Suggested algorithm for clinical use of diaphragm ultrasound. Examples of suspected diaphragm paralysis include elevated hemidiaphragm on chest radiograph or CT, difficulty in weaning from mechanical ventilation, chronic respiratory symptoms following COVID‐19, respiratory symptoms following cardiothoracic surgery or line placement, persistent respiratory symptoms after weaning from mechanical ventilation, and known neuromuscular disorder or chronic lung disease. Diaphragm ultrasound has been proposed as a screening tool in COVID‐19 patients with severe pulmonary involvement to triage and guide management decisions; however, clear guidelines are not available to date and hence have not been put into practice at our institution.
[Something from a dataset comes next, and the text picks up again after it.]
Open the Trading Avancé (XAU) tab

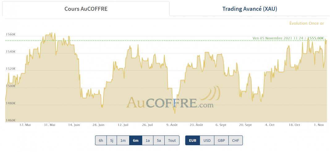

Of note, sensitivity and specificity of phrenic nerve sonography is unknown and hence negative imaging does not rule out neuropathy.

Conclusion

In summary, ultrasound is a well‐tolerated non‐invasive imaging modality that can accurately evaluate diaphragm function and the phrenic nerves in the region of the neck. Clinical applications for ultrasound imaging of the diaphragm include diagnosis of unilateral or bilateral diaphragm paralysis, longitudinal assessment of respiratory patterns in patients with neuromuscular and/or chronic lung diseases, and monitoring of patients in the intensive care unit. The global pandemic of COVID‐19 has led to an increased interest in lung ultrasound including diaphragm functional assessment. Further research is needed to elucidate the effects of SARS‐CoV‐2 on the diaphragm and phrenic nerves. In our institutional experience however, diaphragm ultrasound is a useful and promising tool for evaluation of acute and chronic respiratory symptoms in COVID‐19 and non‐COVID‐19 patients alike. With appropriate protocols and expertise, radiologists can readily provide diaphragm ultrasound imaging services in both the inpatient and outpatient settings.